Continuous Eval

Meta-learning training can be an incredibly noisy process as one often meta-learns over randomly sampled tasks and these sampled tasks could have very different meta-objectives. To get higher quality evaluation, as well as to evaluate performance on different kinds of distributions of tasks (i.e. to test out of distribution generalization) it is often useful to evaluate a suite of tasks on a single, fixed checkpoint/fixed meta-parameter value. This is a bit tricky though as this can be very expensive – in the case of learned optimizers this requires training a number of different tasks a large number of inner-steps. To get faster evaluations, it is desirable to split up this computation and run it in parallel across a number of machines.

This module is created to help with distributed evaluation of a given checkpoint and is meant to be run alongside a meta-training job / meta-training cluster so as to get stable evaluations while training. It interacts with a training job by monitoring a directory for a new checkpoint and kicks evaluation jobs off based on that.

We summarize the architecture in the figure below.

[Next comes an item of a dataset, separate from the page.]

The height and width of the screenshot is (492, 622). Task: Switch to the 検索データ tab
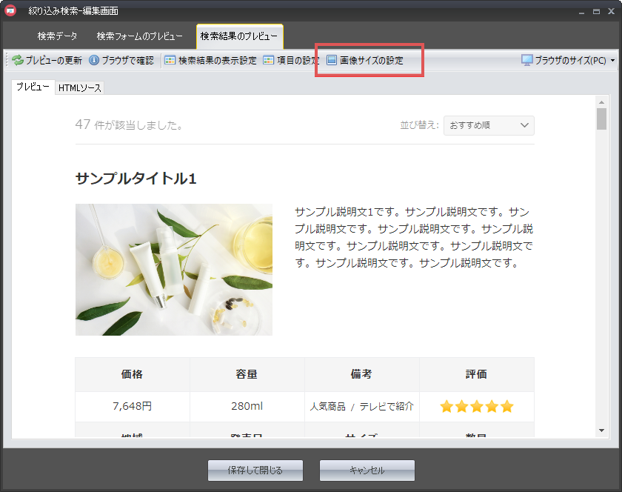click(57, 36)
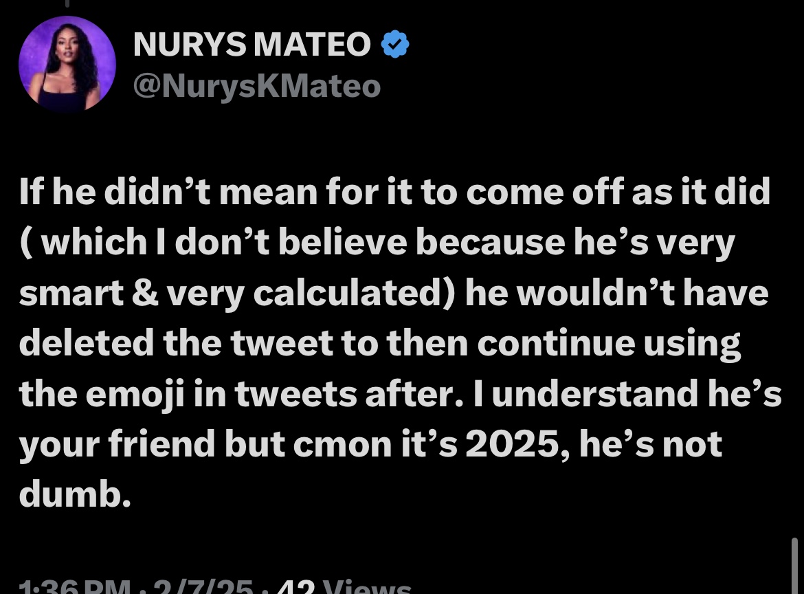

Continuous eval system diagram

There are 2 types of job: the eval chief and the eval worker.

Evaluation Chief

The evaluation chief is configured with a set of evaluations with which to run a given checkpoint on. The chief then starts up a couple of threads. First, there is a thread to monitor a given directory for a new checkpoint. When a new checkpoint is found, we send this checkpoint as well as the list of evaluations (e.g. different tasks) to evaluate on it to an instance of TaskGroupChief. This is a task queue specifically structured to manage groups of tasks being evaluated on a single checkpoint. A final thread monitors this task queue for finished groups of tasks and writes the results out to tensorboard, and optionally the population controller if one is using population based training

Evaluation configuration

While it’s possible to use similar infrastructure to pass around any kind of configuration for an evaluation task, we opt to use gin – in in particular a set of gin bindings which specify the new task. We find this very convenient, but it comes at the cost of complexity and global state.

Evaluation Worker

For a given evaluation chief, we run multiple evaluation workers. Each worker is responsible for grabbing an evaluation to work on from the eval chief. We first parse the evaluation configuration, load any weights (e.g. weights of the learned optimizer), perform some inner-training procedure which does the evaluation, and finally report the results back to the eval chief. This loop repeats over and over again.